_Task brief_
What you return should match every entry, character for character.

#### Data extract ####

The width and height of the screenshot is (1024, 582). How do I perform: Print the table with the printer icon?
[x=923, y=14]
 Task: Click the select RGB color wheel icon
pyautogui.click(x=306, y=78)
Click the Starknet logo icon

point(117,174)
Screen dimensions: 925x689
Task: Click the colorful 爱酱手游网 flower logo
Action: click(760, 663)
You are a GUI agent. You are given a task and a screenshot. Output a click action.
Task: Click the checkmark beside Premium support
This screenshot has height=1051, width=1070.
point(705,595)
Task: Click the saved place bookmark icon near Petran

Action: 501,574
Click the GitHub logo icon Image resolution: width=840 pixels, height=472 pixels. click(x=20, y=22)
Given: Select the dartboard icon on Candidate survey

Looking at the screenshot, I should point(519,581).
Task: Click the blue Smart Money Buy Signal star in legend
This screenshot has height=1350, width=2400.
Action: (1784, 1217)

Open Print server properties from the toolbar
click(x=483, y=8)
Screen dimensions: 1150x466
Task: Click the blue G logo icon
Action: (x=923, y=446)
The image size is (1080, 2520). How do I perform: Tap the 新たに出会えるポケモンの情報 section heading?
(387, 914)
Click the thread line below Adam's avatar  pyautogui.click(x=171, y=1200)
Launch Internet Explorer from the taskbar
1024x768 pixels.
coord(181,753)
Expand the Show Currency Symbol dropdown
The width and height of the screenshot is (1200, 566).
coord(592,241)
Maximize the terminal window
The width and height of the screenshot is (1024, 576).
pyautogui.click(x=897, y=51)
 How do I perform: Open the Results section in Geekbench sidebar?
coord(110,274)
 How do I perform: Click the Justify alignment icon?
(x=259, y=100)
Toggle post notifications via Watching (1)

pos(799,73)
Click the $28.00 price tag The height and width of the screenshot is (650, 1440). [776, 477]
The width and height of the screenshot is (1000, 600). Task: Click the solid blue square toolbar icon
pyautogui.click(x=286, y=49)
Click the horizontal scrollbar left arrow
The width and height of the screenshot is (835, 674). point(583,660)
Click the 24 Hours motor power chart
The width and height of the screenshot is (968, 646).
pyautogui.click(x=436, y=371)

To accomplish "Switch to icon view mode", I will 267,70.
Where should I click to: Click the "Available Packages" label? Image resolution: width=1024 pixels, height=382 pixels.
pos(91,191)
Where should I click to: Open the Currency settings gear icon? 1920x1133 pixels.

####

_Answer box_
The width and height of the screenshot is (1024, 582). How do I perform: Print the table with the printer icon?
[x=923, y=14]
 Task: Click the select RGB color wheel icon
pyautogui.click(x=306, y=78)
Click the Starknet logo icon

point(117,174)
Screen dimensions: 925x689
Task: Click the colorful 爱酱手游网 flower logo
Action: click(760, 663)
You are a GUI agent. You are given a task and a screenshot. Output a click action.
Task: Click the checkmark beside Premium support
This screenshot has height=1051, width=1070.
point(705,595)
Task: Click the saved place bookmark icon near Petran

Action: 501,574
Click the GitHub logo icon Image resolution: width=840 pixels, height=472 pixels. click(x=20, y=22)
Given: Select the dartboard icon on Candidate survey

Looking at the screenshot, I should point(519,581).
Task: Click the blue Smart Money Buy Signal star in legend
This screenshot has height=1350, width=2400.
Action: (1784, 1217)

Open Print server properties from the toolbar
click(x=483, y=8)
Screen dimensions: 1150x466
Task: Click the blue G logo icon
Action: (x=923, y=446)
The image size is (1080, 2520). How do I perform: Tap the 新たに出会えるポケモンの情報 section heading?
(387, 914)
Click the thread line below Adam's avatar  pyautogui.click(x=171, y=1200)
Launch Internet Explorer from the taskbar
1024x768 pixels.
coord(181,753)
Expand the Show Currency Symbol dropdown
The width and height of the screenshot is (1200, 566).
coord(592,241)
Maximize the terminal window
The width and height of the screenshot is (1024, 576).
pyautogui.click(x=897, y=51)
 How do I perform: Open the Results section in Geekbench sidebar?
coord(110,274)
 How do I perform: Click the Justify alignment icon?
(x=259, y=100)
Toggle post notifications via Watching (1)

pos(799,73)
Click the $28.00 price tag The height and width of the screenshot is (650, 1440). [776, 477]
The width and height of the screenshot is (1000, 600). Task: Click the solid blue square toolbar icon
pyautogui.click(x=286, y=49)
Click the horizontal scrollbar left arrow
The width and height of the screenshot is (835, 674). point(583,660)
Click the 24 Hours motor power chart
The width and height of the screenshot is (968, 646).
pyautogui.click(x=436, y=371)

To accomplish "Switch to icon view mode", I will 267,70.
Where should I click to: Click the "Available Packages" label? Image resolution: width=1024 pixels, height=382 pixels.
pos(91,191)
Where should I click to: Open the Currency settings gear icon? 1920x1133 pixels.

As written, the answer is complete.